• [Task details] Pictures stay out, but every line of the data is copied exactly.

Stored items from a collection
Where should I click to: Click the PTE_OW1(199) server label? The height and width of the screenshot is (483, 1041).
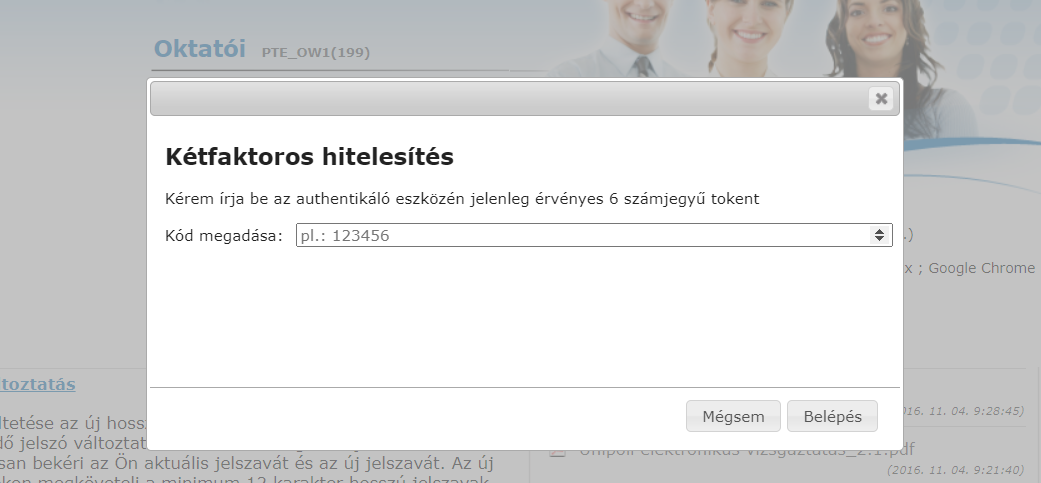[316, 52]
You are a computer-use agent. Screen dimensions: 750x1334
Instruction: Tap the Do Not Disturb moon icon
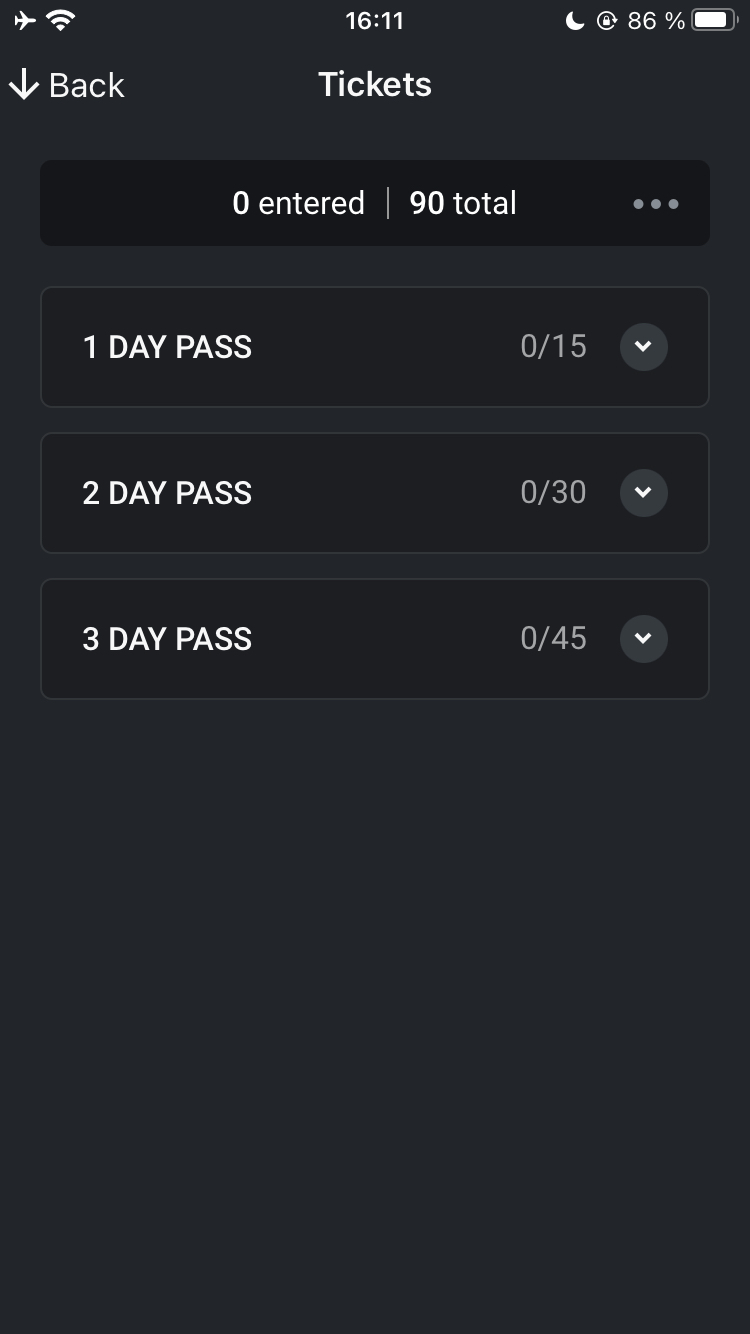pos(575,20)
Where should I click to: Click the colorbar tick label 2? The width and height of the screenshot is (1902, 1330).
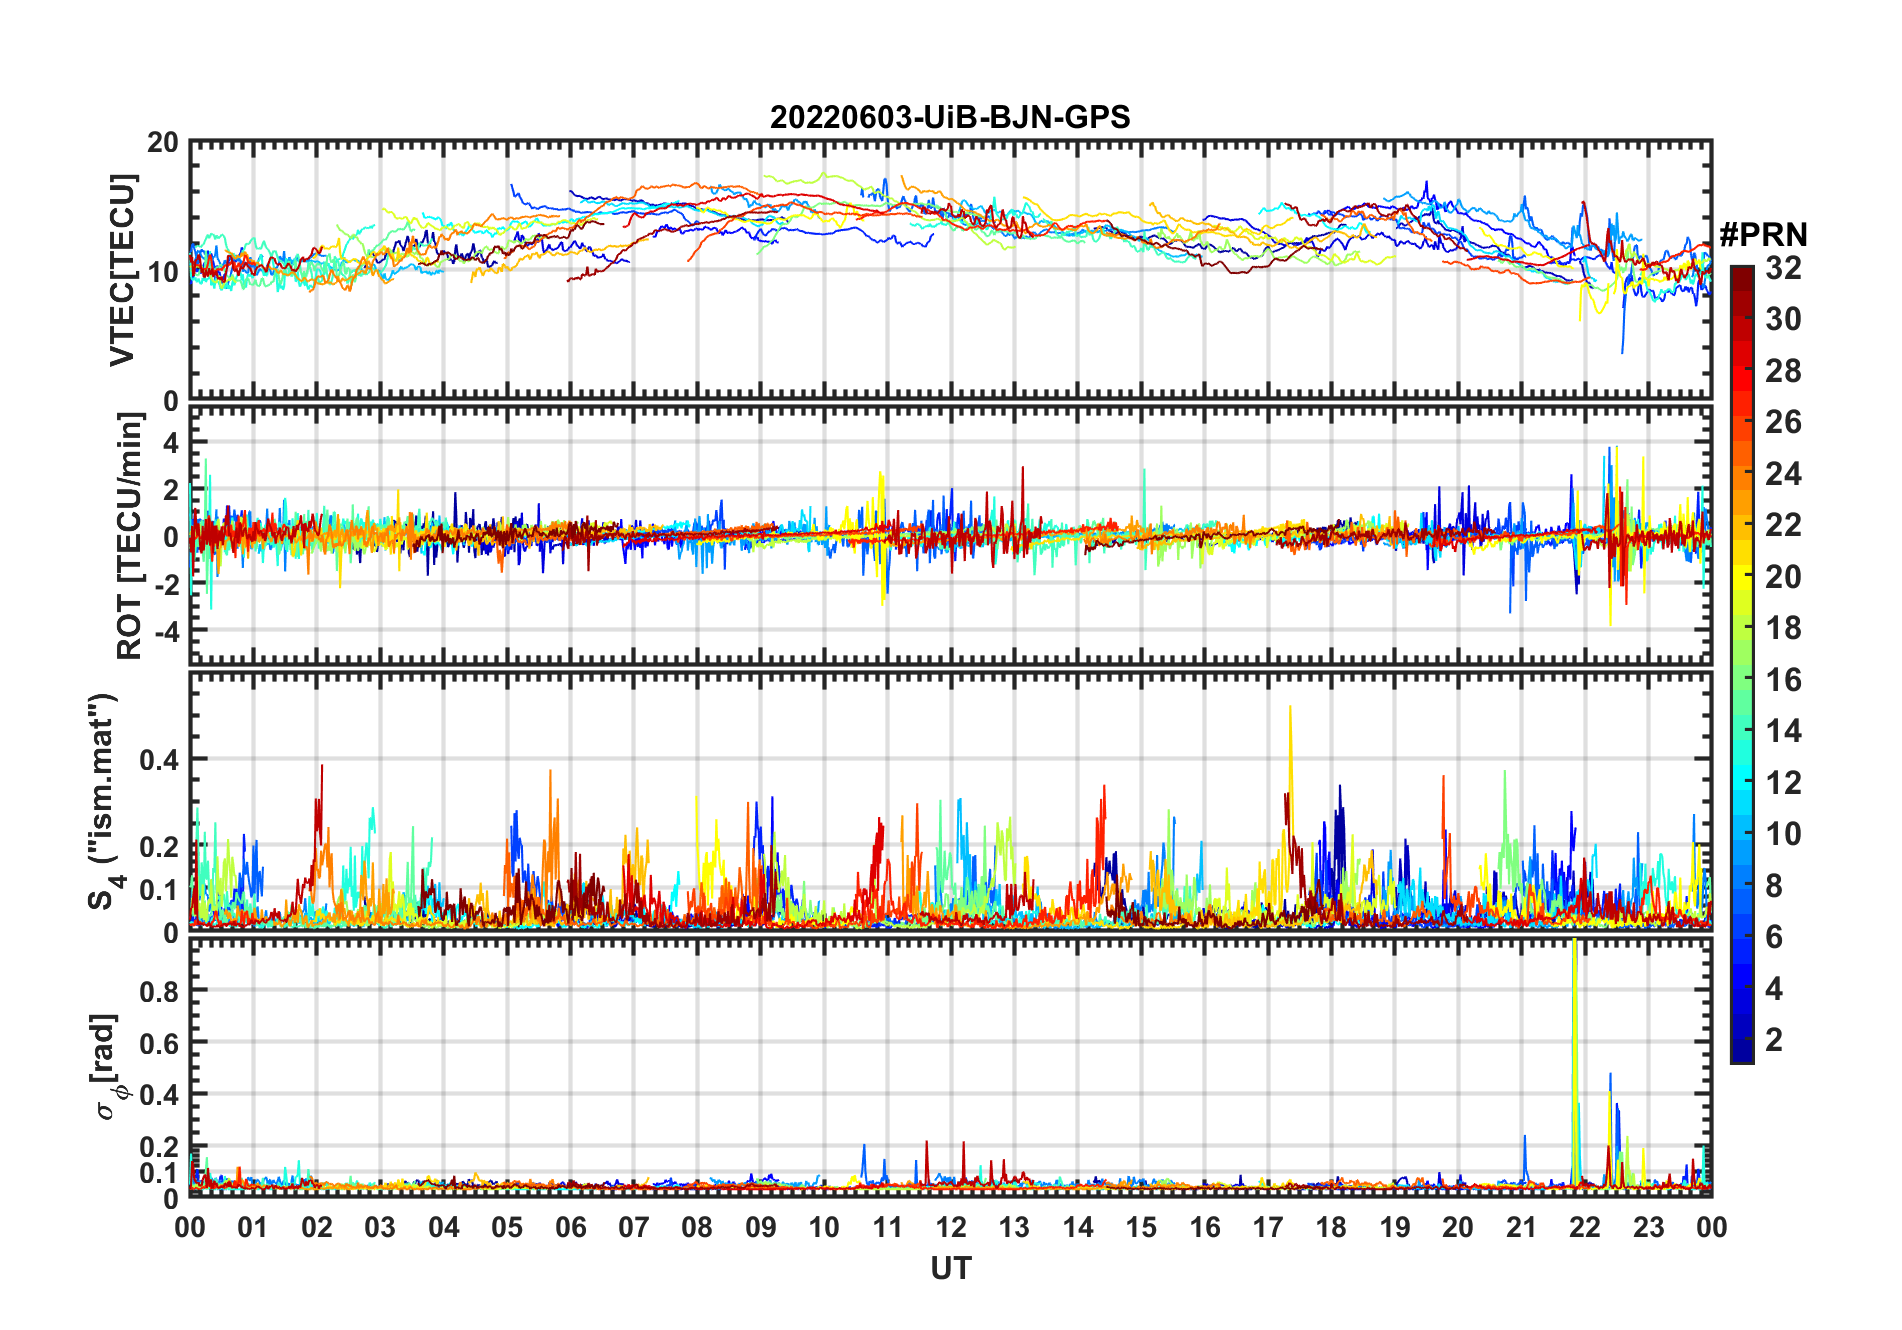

• [Completed exercise]
Where should I click to: Click the PTE_OW1(199) server label? The height and width of the screenshot is (483, 1041).
[316, 52]
You are a computer-use agent. Screen dimensions: 750x1334
Instruction: Tap the Do Not Disturb moon icon
pos(575,20)
Where should I click to: Click the colorbar tick label 2? The width and height of the screenshot is (1902, 1330).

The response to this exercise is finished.